Entries provided:
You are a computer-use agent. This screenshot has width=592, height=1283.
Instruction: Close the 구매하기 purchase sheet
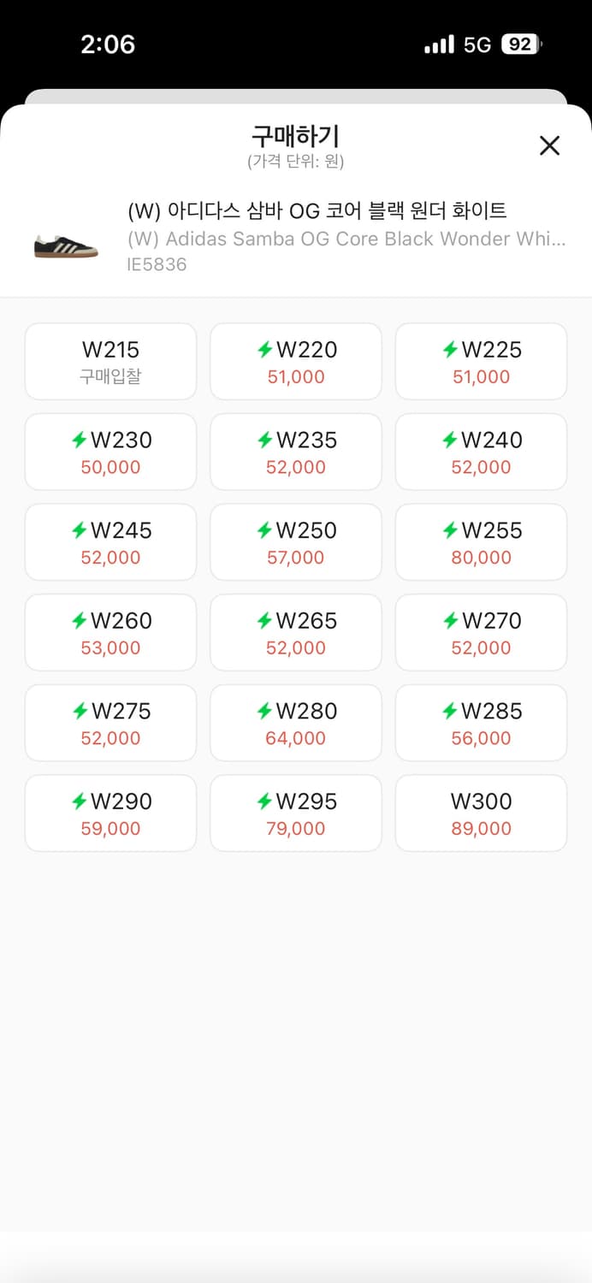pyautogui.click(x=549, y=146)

* * *

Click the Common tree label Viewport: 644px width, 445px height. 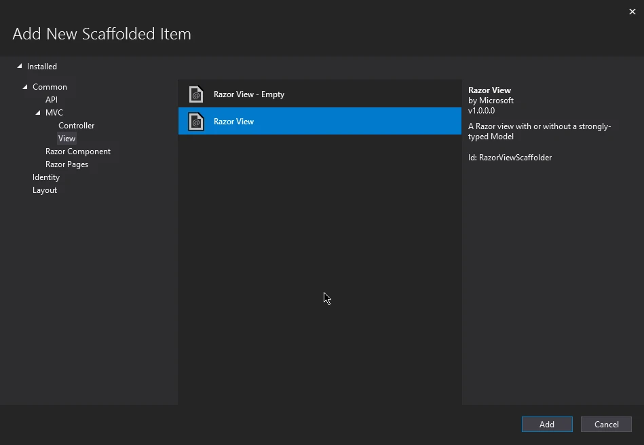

--

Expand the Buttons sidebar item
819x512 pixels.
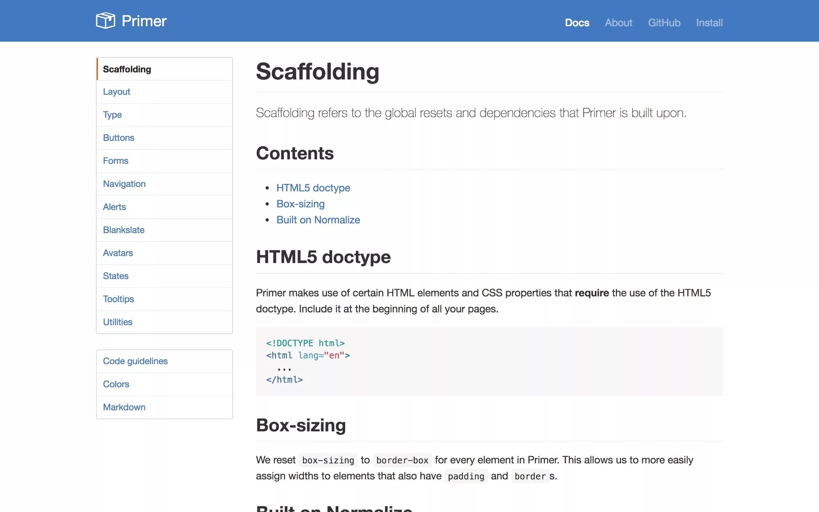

Work instruction:
Please output the lines of the listing above that fall in the stretch from the one with "Expand the Buttons sidebar item" through the one with "819x512 pixels.", exactly and only those.

Result:
Expand the Buttons sidebar item
819x512 pixels.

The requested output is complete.